MASTER FIGURA EM 77 MIL PROCESSOS; MULHER DE MORAES FOI CADASTRADA EM SÓ UM.

Amanda Rossi e Thiago Herdy
Do UOL e colunista



O Banco Master, de Daniel Vorcaro, está envolvido em 77 mil processos judiciais, de acordo com dados do Escavador — plataforma que reúne dados de todos os tribunais do país, em todas as instâncias.

Dentre todos esses processos, Viviane de Moraes — mulher do ministro Alexandre de Moraes, do STF — aparece como advogada do banco em apenas um.

É possível que Viviane atue em outros processos do Master, mas seu nome não tenha sido cadastrado nos registros dos tribunais. Além disso, os dados não incluem processos sigilosos.

Segundo reportagem do jornal O Globo, o escritório de Viviane de Moraes assinou contrato com o Banco Master no valor de R$ 3,6 milhões mensais, no início de 2024, válido por três anos. Os pagamentos teriam sido interrompidos neste ano, diante da liquidação do banco.

Trechos do contrato divulgados pelo jornal mencionam a previsão de atuação "estratégica, consultiva e contenciosa" junto ao Judiciário.

O documento também prevê a mesma atuação junto ao "Ministério Público, polícia judiciária, órgãos do Executivo e do Legislativo".

O UOL perguntou ao Banco Master e ao escritório da advogada a razão de não haver registro público da atuação prevista junto ao Judiciário, mas eles não se manifestaram. Perguntou também quais eram as causas envolvidas, mas não houve retorno.

Além de processos judiciais, advogados podem ser contratados para dar consultorias e pareceres jurídicos e atuar em composições extra-judiciais.
Processos de Viviane de Moraes

Viviane de Moraes advoga em cerca de 1.600 processos, segundo dados do Escavador.

Seu principal cliente é o Hopi Hari, com mais de 600 ações. Esta semana, o parque saiu da recuperação judicial em que entrou em 2016.

No único caso que envolve o Master, Viviane de Moraes defende o banco e seu proprietário, Daniel Vorcaro, em um processo de calúnia, injúria e difamação movido contra Vladimir Joelsas Timerman, gestor da Esh Capital.

O processo corre em segredo de Justiça. Foi iniciado no final do ano passado, no Tribunal de Justiça de São Paulo.

Viviane também está registrada como advogada em uma ação que envolve o Master, mas ela foi habilitada como representante de outra parte no mesmo processo, a Cooperativa de Crédito Mútuo dos Servidores da Segurança Pública de São Paulo.

Trata-se de ação em que uma mulher superendividada que busca repactuar dívidas com a cooperativa e outros seis bancos, entre eles o Master.

De acordo com o site do TJSP, o processo foi extinto antes que o Master cadastrasse um defensor no caso.

Processos do Banco Master

O Master está sendo processado em seis de cada sete ações que envolvem o banco.
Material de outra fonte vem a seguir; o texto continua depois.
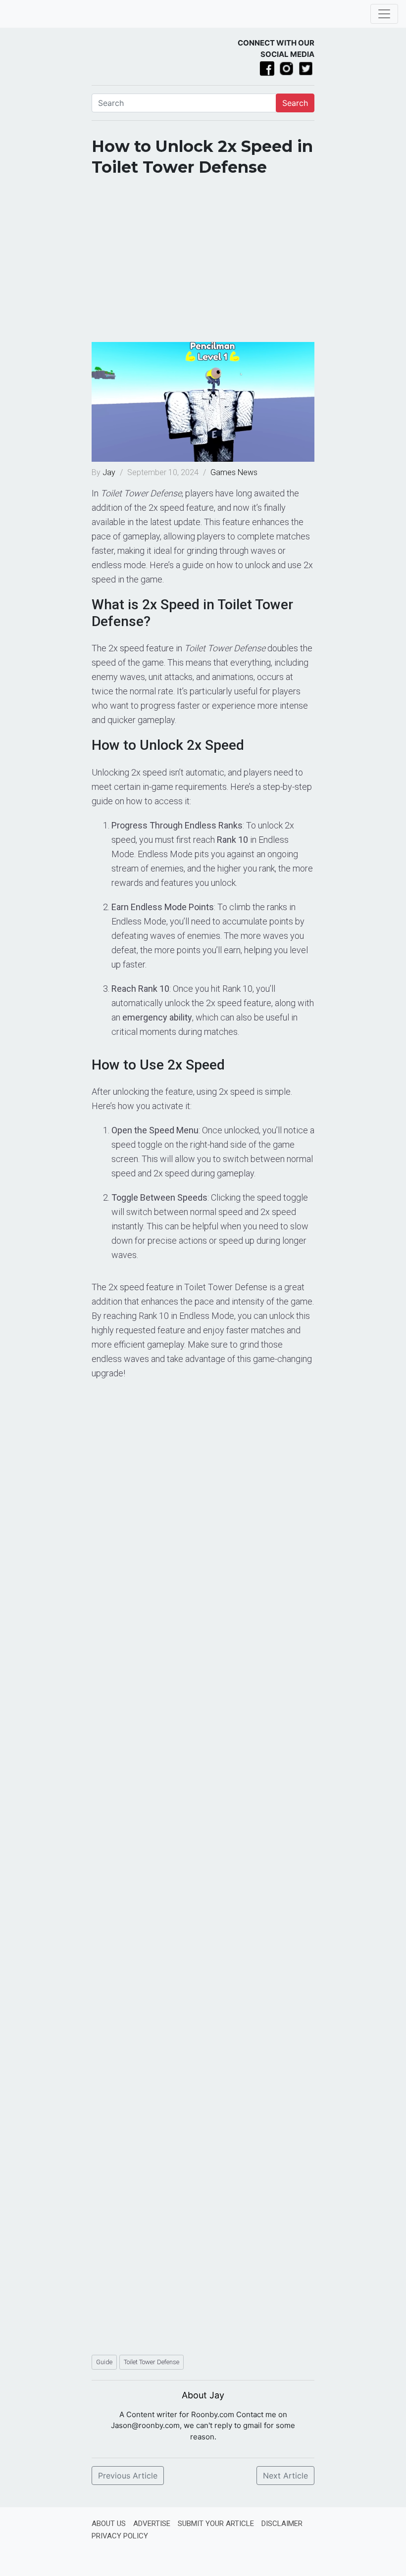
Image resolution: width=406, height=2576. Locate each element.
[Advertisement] (203, 263)
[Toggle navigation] (384, 14)
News (247, 472)
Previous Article (127, 2475)
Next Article (285, 2475)
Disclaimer (282, 2523)
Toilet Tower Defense (151, 2362)
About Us (109, 2523)
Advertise (151, 2523)
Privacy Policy (120, 2535)
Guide (104, 2362)
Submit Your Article (216, 2523)
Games (223, 472)
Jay (109, 472)
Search (295, 103)
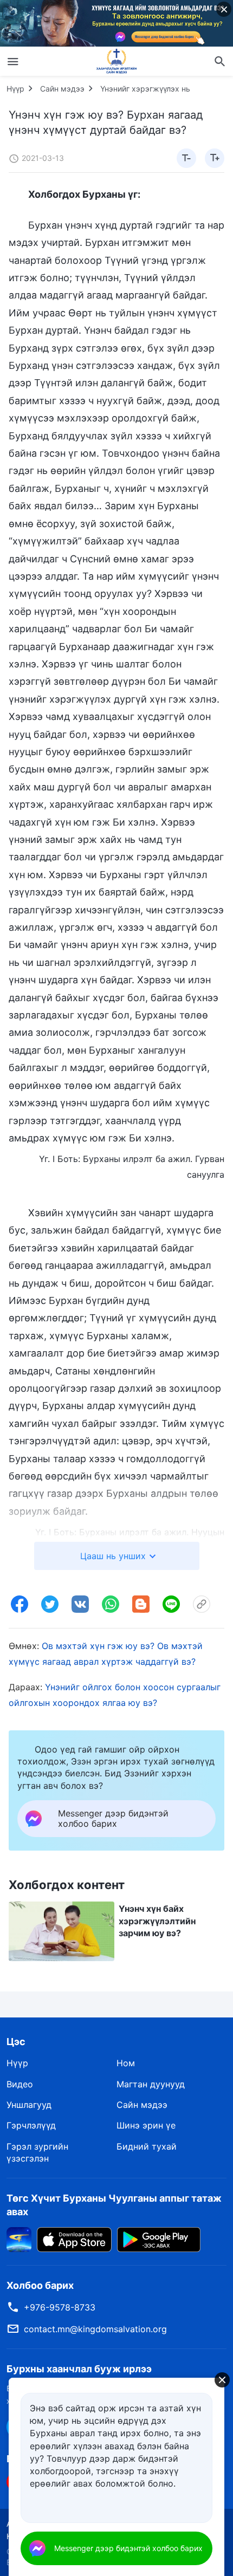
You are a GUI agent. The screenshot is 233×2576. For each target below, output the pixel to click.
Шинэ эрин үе (146, 2125)
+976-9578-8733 (59, 2307)
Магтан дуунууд (150, 2084)
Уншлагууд (29, 2104)
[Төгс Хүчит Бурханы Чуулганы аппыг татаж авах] (19, 2238)
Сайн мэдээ (62, 88)
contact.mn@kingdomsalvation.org (95, 2329)
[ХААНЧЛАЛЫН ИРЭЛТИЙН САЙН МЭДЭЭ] (116, 61)
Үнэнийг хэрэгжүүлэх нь (145, 88)
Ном (125, 2063)
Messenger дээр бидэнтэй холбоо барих (128, 2548)
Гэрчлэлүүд (31, 2125)
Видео (20, 2084)
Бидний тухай (146, 2146)
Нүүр (15, 88)
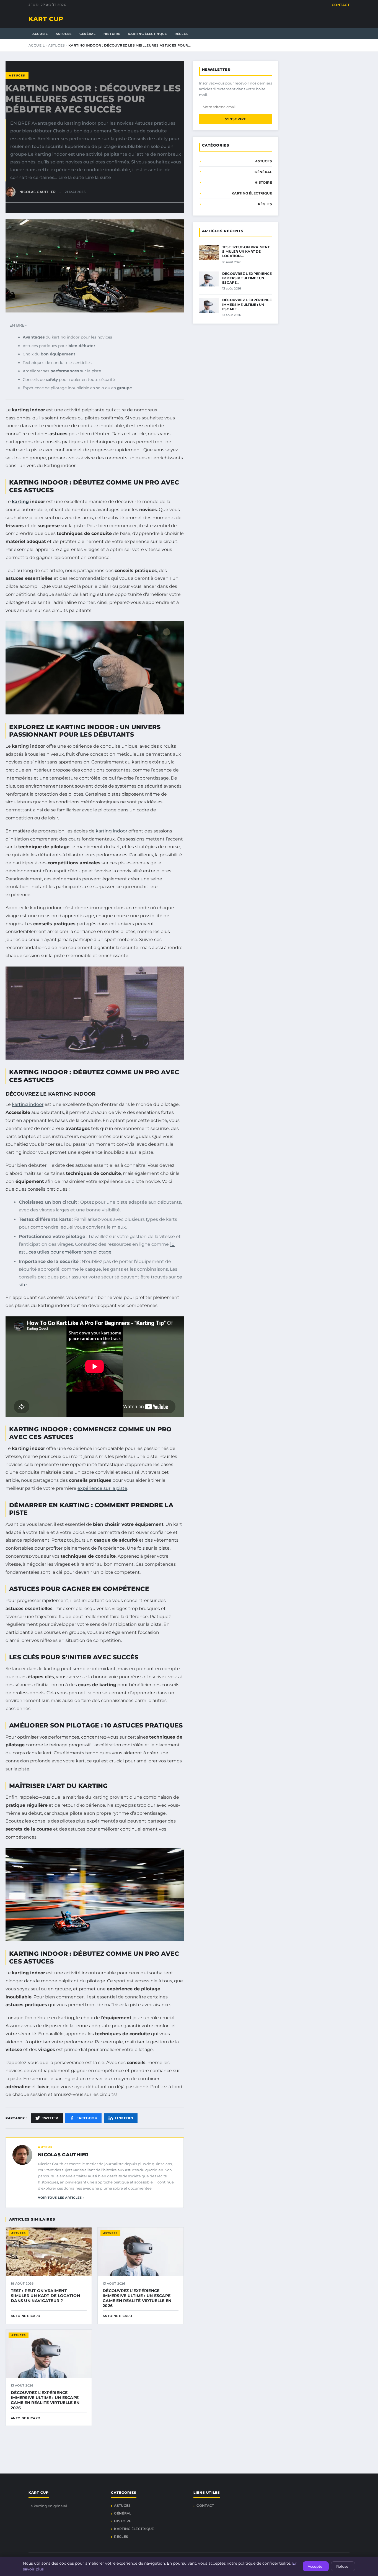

São casos, sobretudo, envolvendo direito do consumidor, como contratos bancários e superendividamento.

O restante dos casos são ações propostas pelo Master contra terceiros.

Os principais advogados que defendem o banco são ligados a escritórios de uma família de advogados da Bahia: o Gabino Kruschewsky e o André Kruschewsky Advogados Associados.

A família Kruschewsky chegou a ser listada em um requerimento de convocação para depor na CPMI do INSS. O deputado Josenildo (AP-BA) diz que o escritório Gabino Kruschewsky foi contratado para defender o Banco Master quando este assumiu a linha de crédito CredCesta, que oferecia empréstimo consignado para servidores da Bahia.

O requerimento não foi apreciado pelo Congresso.

André Kruschewsky foi diretor jurídico do Master entre 2023 e 2024. Ele trabalhava no banco desde 2018.

Outro escritório que atua em um grande número de casos do banco é o Monteiro, Rusu, Cameirão e Bercht Advogados, também da Bahia.
Caso Master em segredo no STF

Vorcaro foi preso em novembro no âmbito da Operação Compliance Zero, que investiga a simulação do valor de uma carteira de crédito repassada ao BRB (Banco Regional de Brasília), que pretendia comprar o Master. Foi solto dias depois.

A defesa de Vorcaro no caso — não representada pelo escritório de Viviane de Moraes — pediu que a tramitação saísse da Justiça Federal e fosse transferida para o STF. A justificativa foi a apreensão na casa do banqueiro de um documento que cita um deputado federal.

O ministro do STF Dias Toffoli atendeu ao pedido e deixou o caso no Supremo. Além disso, Toffoli colocou o processo sob sigilo.